積替え保管を行わない収集運搬業の許可は都道府県に集約済みのため、運搬のみなら県の許可でカバーされるケースが大半です。処分業・積替え保管ありの収集運搬業は上記6自治体に分かれます。

愛知県特有ルール①:実地確認の義務化

廃棄物処理法では処理状況の確認は努力義務ですが、愛知県は条例で「実地確認」を義務化しています。ポイントは次のとおりです。

  1. 委託先の処理施設について年1回程度の実地確認を行う
  2. 確認記録を5年間保存する
  3. 優良認定業者への委託など一定の場合は免除・緩和がある

全国で実地確認を義務化しているのは約20自治体(10都道府県+10政令市規模)で、愛知県はその代表例です。確認項目やチェックリストは実地確認の実務ガイドを参考にしてください。

愛知県特有ルール②:産業廃棄物税

愛知県は産廃税を導入しています。最終処分場に搬入される産業廃棄物1トンあたり1,000円(全国標準の水準)を、最終処分業者が特別徴収する方式です。

排出事業者の実務では、処理料金と税が請求書上で区分されているかを確認します。裏を返せば、リサイクル率を上げて埋立に回る量を減らせば税負担も減る——分別の徹底が直接の節税策になります。

製造業県ならではの産廃事情

自動車産業を中心とする愛知は、汚泥・廃油・廃酸・廃アルカリ・金属くず・廃プラスチック類など製造系品目の宝庫です。廃液・汚泥処理の大手ダイセキ(名古屋市本社・東証プライム上場)をはじめ、リサイクル技術に強い業者の層が厚い地域でもあります。県内の主要業者は日本地図から探すで確認できます。

業者の探し方

  1. 産廃情報ネット「さんぱいくん」で許可・優良認定を確認
  2. 所在地の許可権者(県・名古屋市・各中核市)の名簿と行政処分情報を確認
  3. 一般社団法人愛知県産業資源循環協会の会員検索
  4. 許可証の確認ポイントに沿って原本を確認

掲載は公開情報にもとづく一般的な解説です。実地確認義務・産廃税の詳細な運用は、愛知県・各市の公式情報でご確認ください。
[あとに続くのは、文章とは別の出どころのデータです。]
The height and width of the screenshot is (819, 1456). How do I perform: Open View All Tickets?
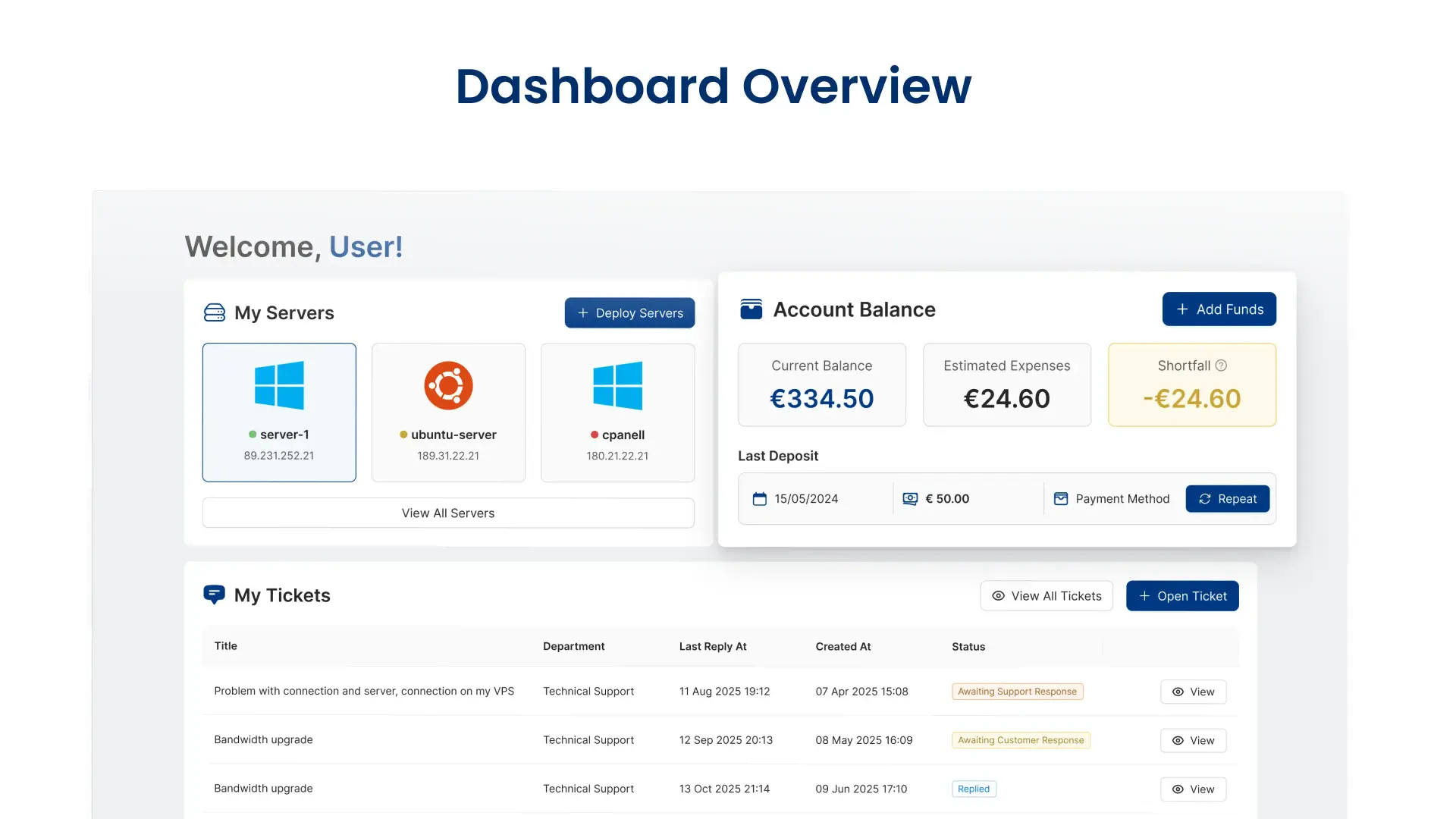point(1046,595)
参照:廃棄物の処理及び清掃に関する法律 第12条第7項・第14条、愛知県 産業廃棄物税

よくある質問

愛知県では処理施設の実地確認が義務なのですか?

はい。愛知県は条例により、排出事業者に対して委託先処理施設の実地確認(年1回程度)と記録の保存(5年間)を義務付けています。優良認定業者への委託など一定の場合には確認の免除・緩和があります。詳細な運用は県の公式情報でご確認ください。

愛知県に産業廃棄物税はありますか?

あります。最終処分場に搬入される産業廃棄物を対象に、最終処分業者が特別徴収する方式です(税率は1トンあたり1,000円が全国的な標準)。処理料金と併せて請求されるのが一般的なので、見積書・請求書で税額の区分を確認しましょう。

名古屋市内の業者の許可は、県の名簿で確認できますか?

できません。名古屋市は政令指定都市のため独自に許可を出しています。豊田市・豊橋市・岡崎市・一宮市(中核市)も同様です。事業所の所在地に応じて、県または各市の名簿・許可証を確認してください。

本記事は2026-07-20時点の法令・公開情報にもとづく一般的な解説です。個別の判断は、管轄の都道府県・政令市または専門家(行政書士・弁護士等)にご確認ください。